> _Request_: Copy the records below word for word, from the line containing "The image size is (869, 862)." through the line containing "832x426 pixels. [27, 164]", and leave the pictures out.

> _Data to use_:

------------------------------------------------------------

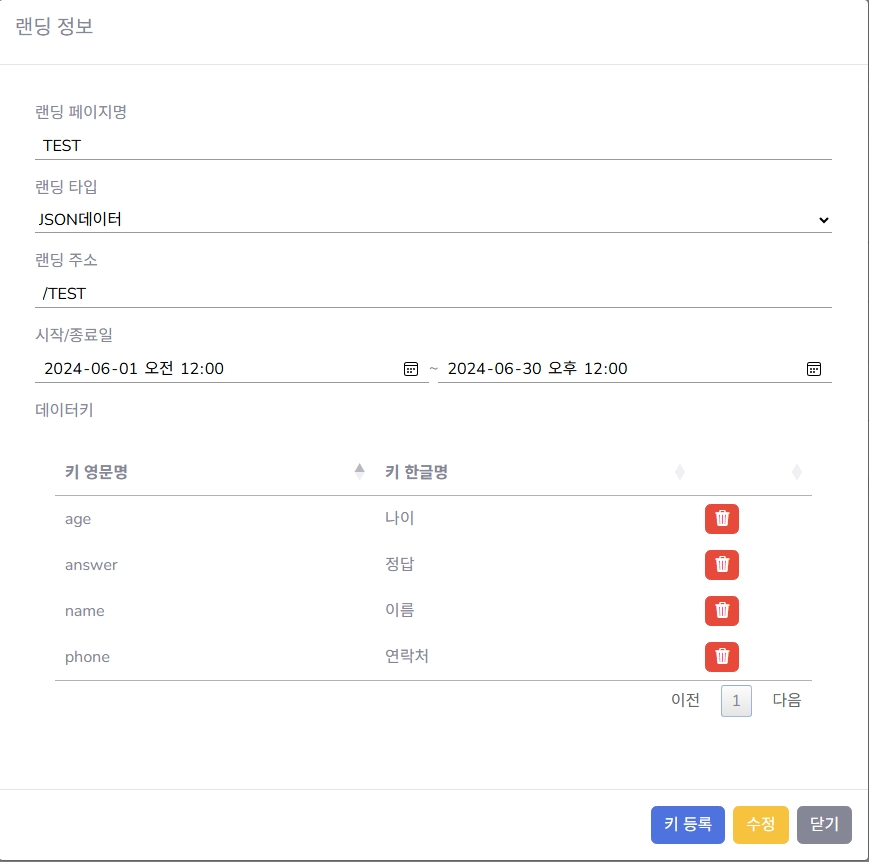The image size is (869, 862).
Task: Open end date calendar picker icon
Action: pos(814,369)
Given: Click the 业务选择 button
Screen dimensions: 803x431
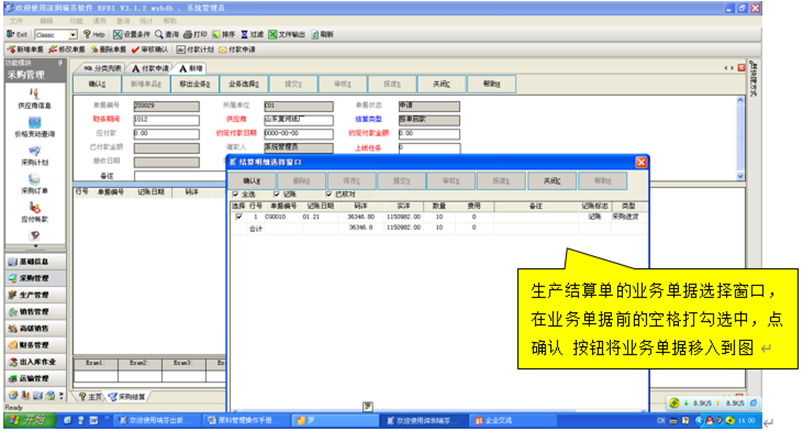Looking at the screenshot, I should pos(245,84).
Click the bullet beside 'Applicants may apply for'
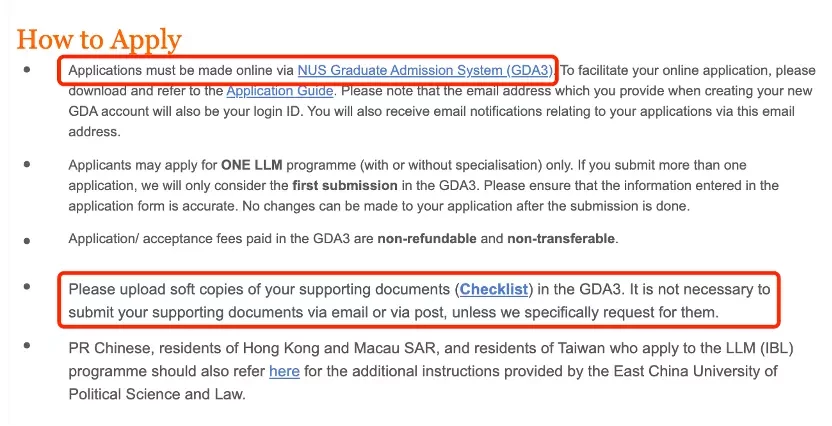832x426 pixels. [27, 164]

------------------------------------------------------------

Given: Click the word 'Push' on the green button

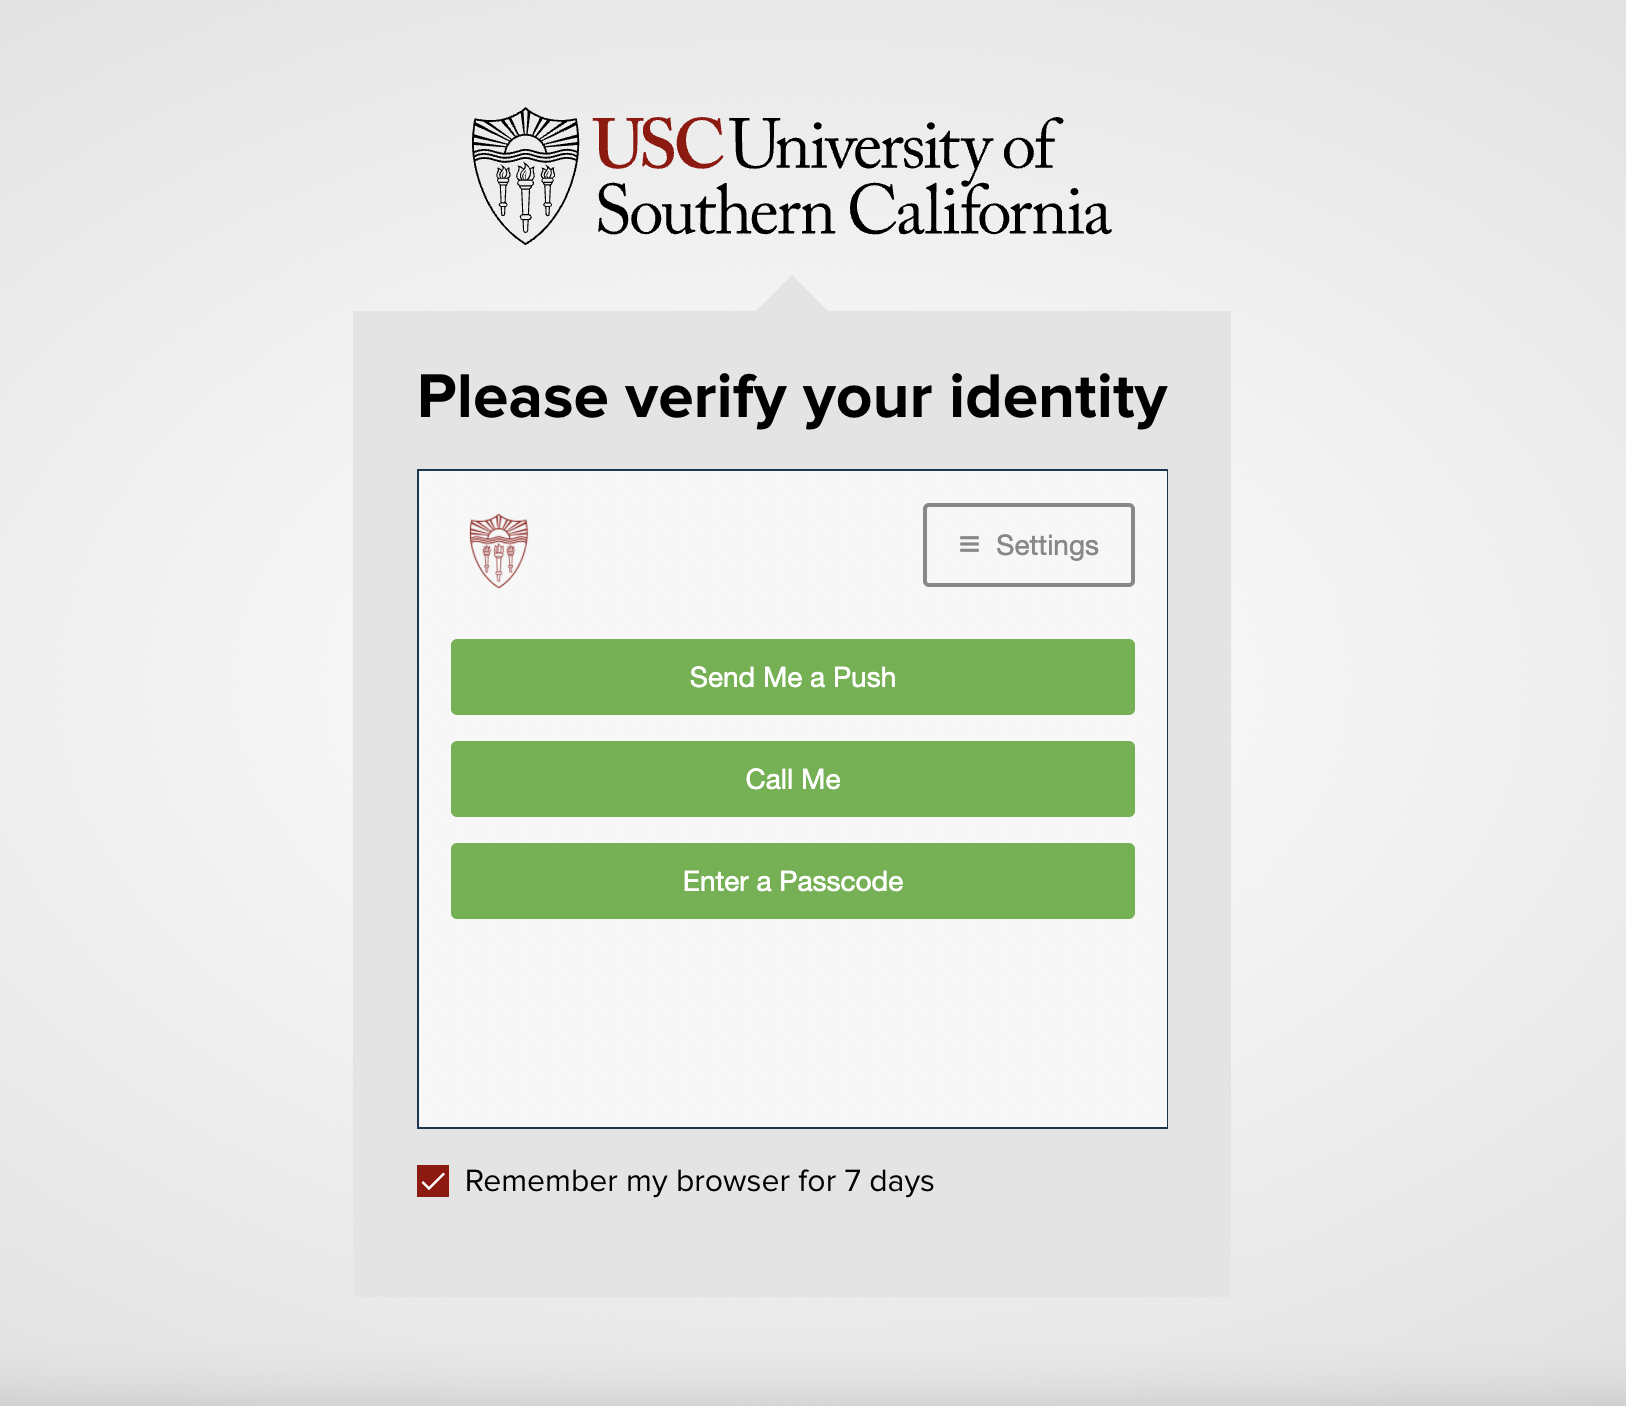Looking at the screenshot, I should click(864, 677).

------------------------------------------------------------

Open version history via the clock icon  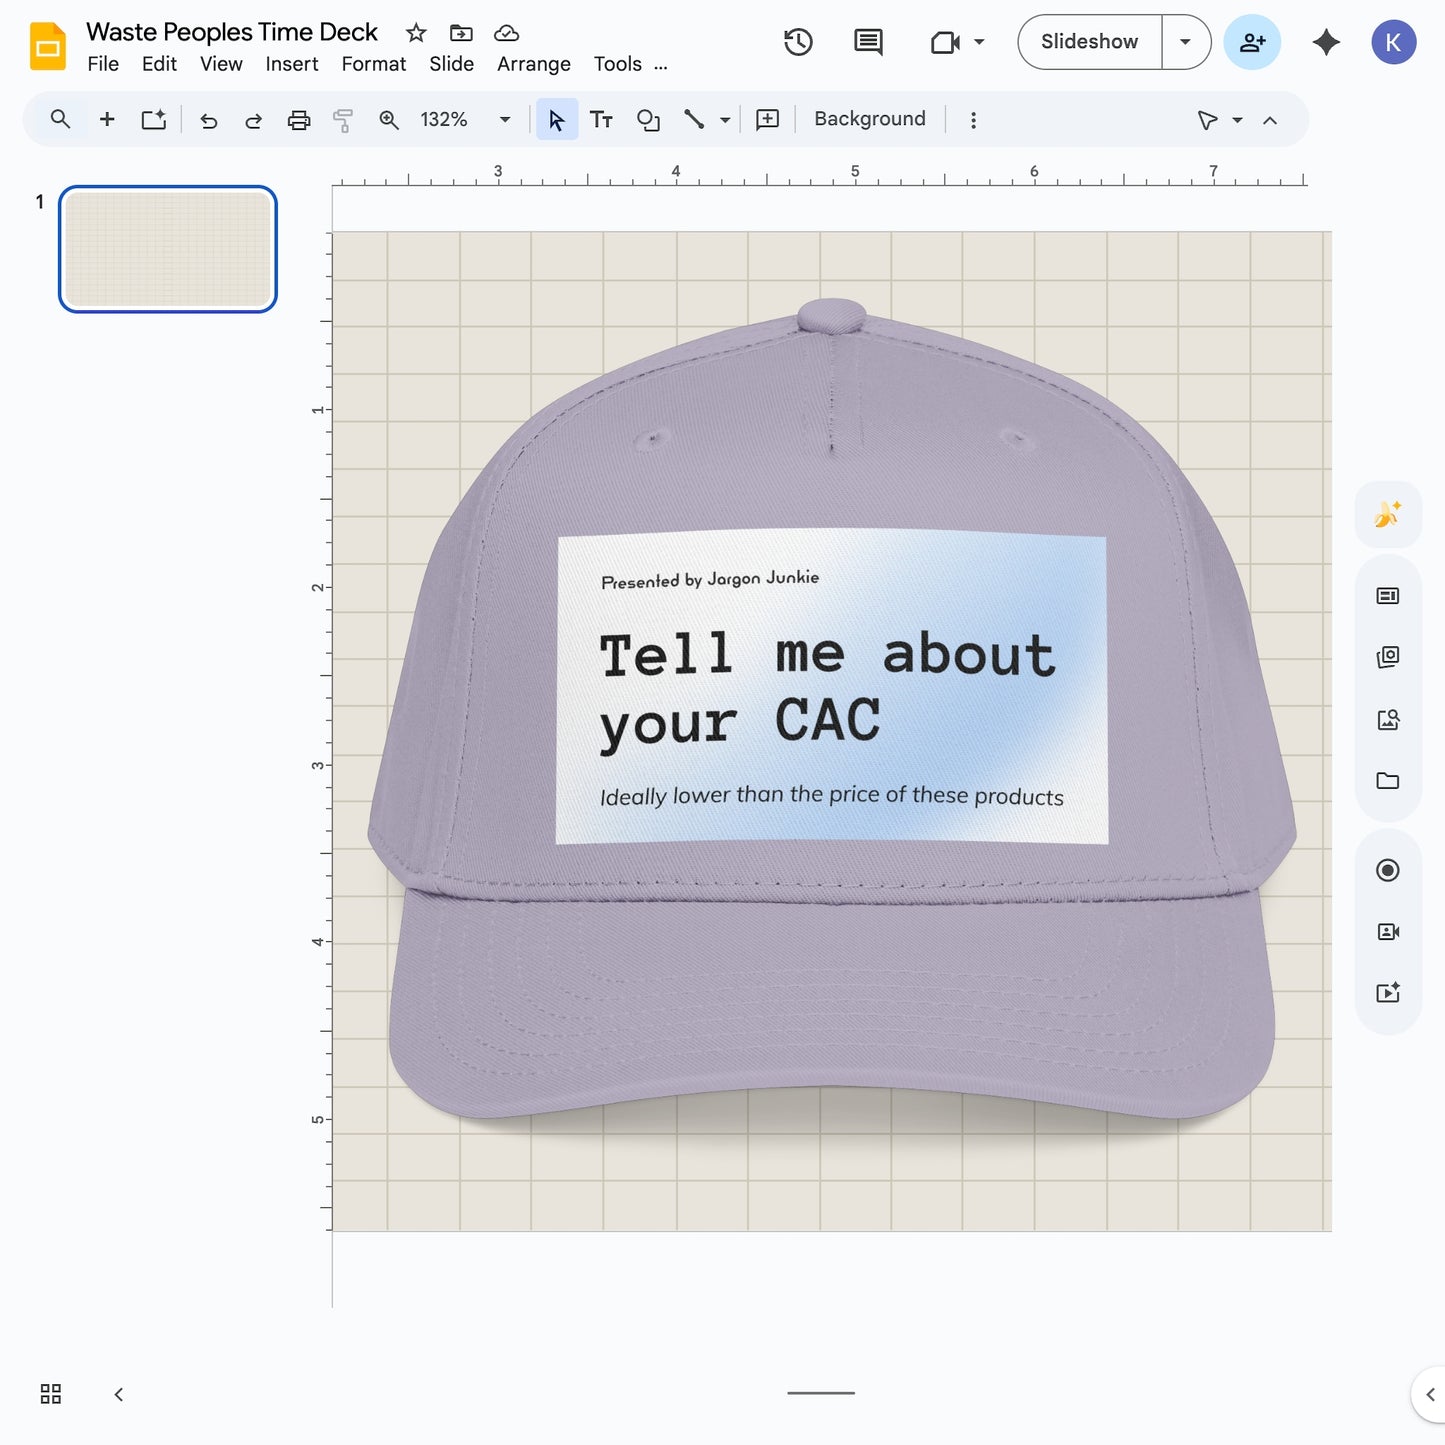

------------------------------------------------------------

> _Reply_:
The image size is (869, 862).
Task: Open end date calendar picker icon
Action: pos(814,369)
Given: Click the 业务选择 button
Screen dimensions: 803x431
Looking at the screenshot, I should pos(245,84).
Click the bullet beside 'Applicants may apply for'
832x426 pixels. [27, 164]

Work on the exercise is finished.